By using multiple lasers, they can not only precisely start the reactions, but also monitor the decay of the reactants or the formation of the products using a second laser set to appropriate spectroscopic transitions. At a given delay in time between the first and second laser, a snapshot of the populations of the reactants and products, as well as the relative orientations among the atoms involved in the reaction, can be recorded at that instant along the reaction pathway.

By recording numerous snapshots at incrementally increasing delay times between the lasers, a movie of the reaction of interest is generated at the atomic level with sufficient time resolution, less than 0.0000000000001 seconds, to see geometries changing, bonds breaking, and new bonds forming.

The research program that Loomis will be developing using the grant awarded by the Packard Foundation will build on his group's current efforts and will further lead the field of chemical reaction dynamics to new directions. The proposed research will take advantage of quantum interference effects within the reactants and products to focus ensembles of molecules at particular places along the reaction pathway at a given time.

In these experiments, the Loomis group will set the region of the reaction path where they want the molecules to focus and set the properties of the second laser to monitor the molecules in that region. A computational genetic learning algorithm will be implemented to optimize the properties of the first laser (the phase and amplitude of the light) necessary to focus the molecules at that spot. Such an algorithm derives its behavior from a metaphor of the processes of evolution in nature.

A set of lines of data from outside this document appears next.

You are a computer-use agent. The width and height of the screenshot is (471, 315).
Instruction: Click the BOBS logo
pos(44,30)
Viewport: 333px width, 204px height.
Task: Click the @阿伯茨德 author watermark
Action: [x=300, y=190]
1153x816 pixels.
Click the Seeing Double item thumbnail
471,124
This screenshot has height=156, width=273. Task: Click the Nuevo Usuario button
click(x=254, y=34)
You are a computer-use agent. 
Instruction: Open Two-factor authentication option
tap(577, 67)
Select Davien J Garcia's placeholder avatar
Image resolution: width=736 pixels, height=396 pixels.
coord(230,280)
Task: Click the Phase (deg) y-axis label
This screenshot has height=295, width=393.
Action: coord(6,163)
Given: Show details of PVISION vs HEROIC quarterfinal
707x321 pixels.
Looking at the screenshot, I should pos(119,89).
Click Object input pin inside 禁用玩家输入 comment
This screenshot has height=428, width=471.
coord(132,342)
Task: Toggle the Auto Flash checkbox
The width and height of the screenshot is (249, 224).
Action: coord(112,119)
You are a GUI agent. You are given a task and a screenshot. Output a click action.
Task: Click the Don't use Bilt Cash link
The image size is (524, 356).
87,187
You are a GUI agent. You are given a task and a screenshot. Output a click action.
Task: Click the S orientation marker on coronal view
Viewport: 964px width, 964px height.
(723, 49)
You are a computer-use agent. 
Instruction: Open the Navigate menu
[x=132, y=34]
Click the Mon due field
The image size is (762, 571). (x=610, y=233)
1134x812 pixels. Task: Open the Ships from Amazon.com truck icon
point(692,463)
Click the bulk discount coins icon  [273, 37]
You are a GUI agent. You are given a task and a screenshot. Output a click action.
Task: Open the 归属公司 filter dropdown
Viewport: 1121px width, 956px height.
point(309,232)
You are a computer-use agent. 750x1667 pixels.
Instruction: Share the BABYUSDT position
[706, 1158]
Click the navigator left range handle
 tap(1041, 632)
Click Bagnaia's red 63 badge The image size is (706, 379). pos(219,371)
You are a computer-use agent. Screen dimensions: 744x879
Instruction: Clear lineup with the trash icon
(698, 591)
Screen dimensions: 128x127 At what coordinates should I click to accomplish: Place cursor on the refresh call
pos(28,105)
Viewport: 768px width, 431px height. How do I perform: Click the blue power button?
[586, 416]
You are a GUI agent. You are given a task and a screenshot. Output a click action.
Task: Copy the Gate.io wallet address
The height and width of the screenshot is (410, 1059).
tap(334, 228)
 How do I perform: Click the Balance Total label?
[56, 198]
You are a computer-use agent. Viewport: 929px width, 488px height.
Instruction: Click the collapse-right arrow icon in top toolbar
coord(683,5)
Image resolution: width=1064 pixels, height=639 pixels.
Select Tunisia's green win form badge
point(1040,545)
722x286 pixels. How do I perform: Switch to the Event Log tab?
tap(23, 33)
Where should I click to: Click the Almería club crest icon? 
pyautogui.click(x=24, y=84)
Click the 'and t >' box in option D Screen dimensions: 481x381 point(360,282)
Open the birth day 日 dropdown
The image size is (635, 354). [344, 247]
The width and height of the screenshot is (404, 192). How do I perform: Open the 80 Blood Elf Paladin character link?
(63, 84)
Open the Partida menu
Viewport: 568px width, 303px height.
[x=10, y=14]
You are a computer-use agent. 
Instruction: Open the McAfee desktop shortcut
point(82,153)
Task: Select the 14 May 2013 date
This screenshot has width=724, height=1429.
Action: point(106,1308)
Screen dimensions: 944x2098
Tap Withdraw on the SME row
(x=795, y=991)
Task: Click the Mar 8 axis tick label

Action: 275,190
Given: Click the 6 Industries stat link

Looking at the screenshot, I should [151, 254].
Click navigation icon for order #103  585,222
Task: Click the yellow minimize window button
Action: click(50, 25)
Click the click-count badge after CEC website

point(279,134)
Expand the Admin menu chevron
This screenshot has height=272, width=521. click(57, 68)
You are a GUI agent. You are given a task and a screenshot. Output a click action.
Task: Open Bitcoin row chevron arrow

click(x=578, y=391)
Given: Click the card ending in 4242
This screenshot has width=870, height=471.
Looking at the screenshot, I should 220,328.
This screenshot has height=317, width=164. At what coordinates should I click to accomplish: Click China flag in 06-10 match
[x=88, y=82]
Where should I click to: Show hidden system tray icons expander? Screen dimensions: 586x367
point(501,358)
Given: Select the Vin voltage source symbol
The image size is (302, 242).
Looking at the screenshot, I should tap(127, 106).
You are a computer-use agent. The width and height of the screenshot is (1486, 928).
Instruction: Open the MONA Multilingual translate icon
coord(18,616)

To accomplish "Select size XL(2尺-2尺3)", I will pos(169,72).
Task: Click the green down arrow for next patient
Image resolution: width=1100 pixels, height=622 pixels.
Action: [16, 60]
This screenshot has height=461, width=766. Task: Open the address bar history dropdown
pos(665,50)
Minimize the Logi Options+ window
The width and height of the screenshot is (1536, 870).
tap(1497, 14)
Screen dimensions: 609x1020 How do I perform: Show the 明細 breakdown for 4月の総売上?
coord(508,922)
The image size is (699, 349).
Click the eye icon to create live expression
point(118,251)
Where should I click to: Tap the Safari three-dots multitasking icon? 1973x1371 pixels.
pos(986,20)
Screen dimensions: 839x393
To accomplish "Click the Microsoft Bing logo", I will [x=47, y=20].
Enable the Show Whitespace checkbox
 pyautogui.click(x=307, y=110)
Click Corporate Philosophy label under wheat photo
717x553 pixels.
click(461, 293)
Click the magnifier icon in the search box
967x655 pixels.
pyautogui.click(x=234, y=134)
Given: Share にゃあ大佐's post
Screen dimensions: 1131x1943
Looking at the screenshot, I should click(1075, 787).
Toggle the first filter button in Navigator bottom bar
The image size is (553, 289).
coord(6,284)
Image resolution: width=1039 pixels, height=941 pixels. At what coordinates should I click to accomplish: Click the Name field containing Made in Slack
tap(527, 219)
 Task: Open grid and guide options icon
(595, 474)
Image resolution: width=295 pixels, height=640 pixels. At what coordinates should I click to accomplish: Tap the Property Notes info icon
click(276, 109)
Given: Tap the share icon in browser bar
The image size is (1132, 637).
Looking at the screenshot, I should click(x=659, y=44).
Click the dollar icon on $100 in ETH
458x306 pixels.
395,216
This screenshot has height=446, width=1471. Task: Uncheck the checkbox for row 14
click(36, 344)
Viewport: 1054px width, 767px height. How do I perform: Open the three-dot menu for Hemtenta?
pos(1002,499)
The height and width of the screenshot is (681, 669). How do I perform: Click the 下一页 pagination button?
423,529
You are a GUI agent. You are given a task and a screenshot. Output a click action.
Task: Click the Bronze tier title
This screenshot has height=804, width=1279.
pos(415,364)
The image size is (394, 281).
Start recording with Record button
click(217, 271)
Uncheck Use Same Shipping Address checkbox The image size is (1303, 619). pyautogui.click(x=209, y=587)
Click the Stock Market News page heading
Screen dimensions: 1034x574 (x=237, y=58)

Furthermore, in a similar manner, molecules can be prepared with a preferred momentum at that region along the reaction pathway. If there is a region with branches in the reaction pathway that lead to different reaction product channels ,then the fate of the reactants could be determined by optimizing the momentum of the reactants to be along a desired path at the branching point.

Initially, Loomis will use his technique of quantum control over bimolecular reactions to characterize the pathways sampled in reactions relevant to combustion, atmospheric and planetary chemistry. Funds from the fellowship will initially be used to develop the apparatus for these experiments and to support one graduate student and one postdoctoral fellow to concentrate full-time on these efforts.

Another exciting impact area in the near future is quantum computing, which employs the manipulation of the properties of elementary particles, such as the energy localized within molecules or the electronic states within atoms or molecules, using the rules of quantum mechanics. Here the learning algorithm and the first laser could be used to encode information into the well-characterized clusters comprised of chemical reactants. The second laser would be used to extract the encoded information from the system at a desired time.